In [None]:
import datetime
import gensim
from gensim.matutils import argsort
from gensim.models.coherencemodel import CoherenceModel
from gensim.topic_coherence import segmentation
from gensim.topic_coherence import probability_estimation
from gensim.topic_coherence import direct_confirmation_measure
from gensim.topic_coherence.aggregation import arithmetic_mean

import numpy as np

from nltk.corpus import stopwords
import pandas as pd
from sklearn.feature_extraction.text import CountVectorizer

from yappyChuck import Client

client = Client()

Read the data in here. 

In [None]:
df = pd.read_csv('../enmi.csv')

Set up the stop list and vectorise the data

In [None]:
stoplist = stopwords.words('english')
stoplist += ['enmi18']
stoplist += ['rt', 'dm', 'ht']#remove Twitter specific language
stoplist += stopwords.words('french')
vect = CountVectorizer(stop_words=stoplist, 
                       token_pattern='(?u)\\b\\w\\w\\w+\\b')

Create the corpus from the vector

In [None]:
X = vect.fit_transform(df.text)
corpus = gensim.matutils.Sparse2Corpus(X, documents_columns=False)

Now to create the LDA model

In [None]:
number_of_topics = 5
model = gensim.models.LdaModel(corpus, id2word = dict((v, k) for k, v in vect.vocabulary_.items()), 
                               num_topics=number_of_topics)

### Create the coherence

Now to set up the coherence parts

In [None]:
#getting the topics out is the key to this
# toppn is set to 20 by default. Appears to be a key in getting closer to 0.
topics = [argsort(topic, topn=5, reverse=True) for topic in model.get_topics()]
topics

In [None]:
segmented_topics = segmentation.s_one_pre(topics)
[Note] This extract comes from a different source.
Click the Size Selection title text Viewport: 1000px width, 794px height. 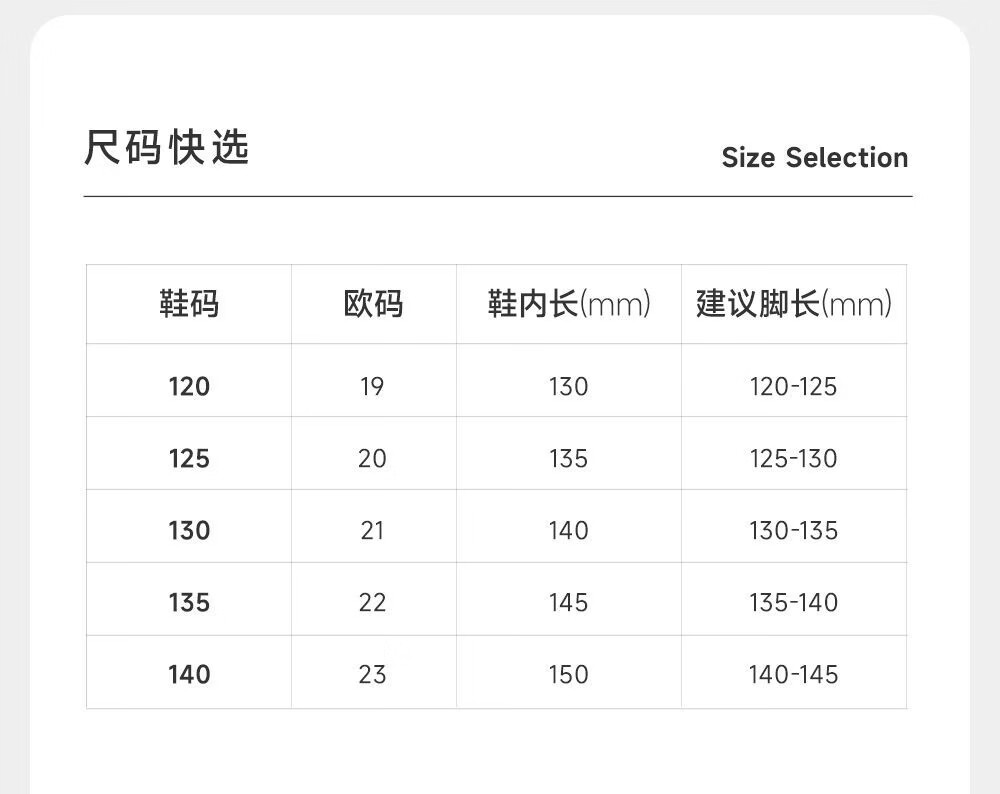click(x=814, y=158)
Set up the probability estimations against the 

In [None]:
result = probability_estimation.p_boolean_document(corpus, segmented_topics)

Let's sonify the probabilities here. 

In [None]:
#each of these is an index in t above. 
import time
import math

def cent_to_note(num_cent, base_freq):
    '''
       Function to return a frequency from a base frequency and number of cents
    '''
    return base_freq * math.pow(2,(num_cent/1200))

def freq_to_cent(current_freq, next_freq):
    '''
      Function to calculate a cent between two frequencies
    '''
    return np.dot(1200, math.log2((next_freq/current_freq)))

#iterate over the 
for k,v in result.index_to_dict().items():
    #convert the index to a float and send the new frequency
    #need to handle if > 1000 - the frequency is bad. 
    msg = "spectral:{0}:{1}".format(float(k),len(v))
    client.send(msg)
    time.sleep(1)

In [None]:
avg = direct_confirmation_measure.log_conditional_probability(segmented_topics, result)
avg

In [None]:
arithmetic_mean(avg)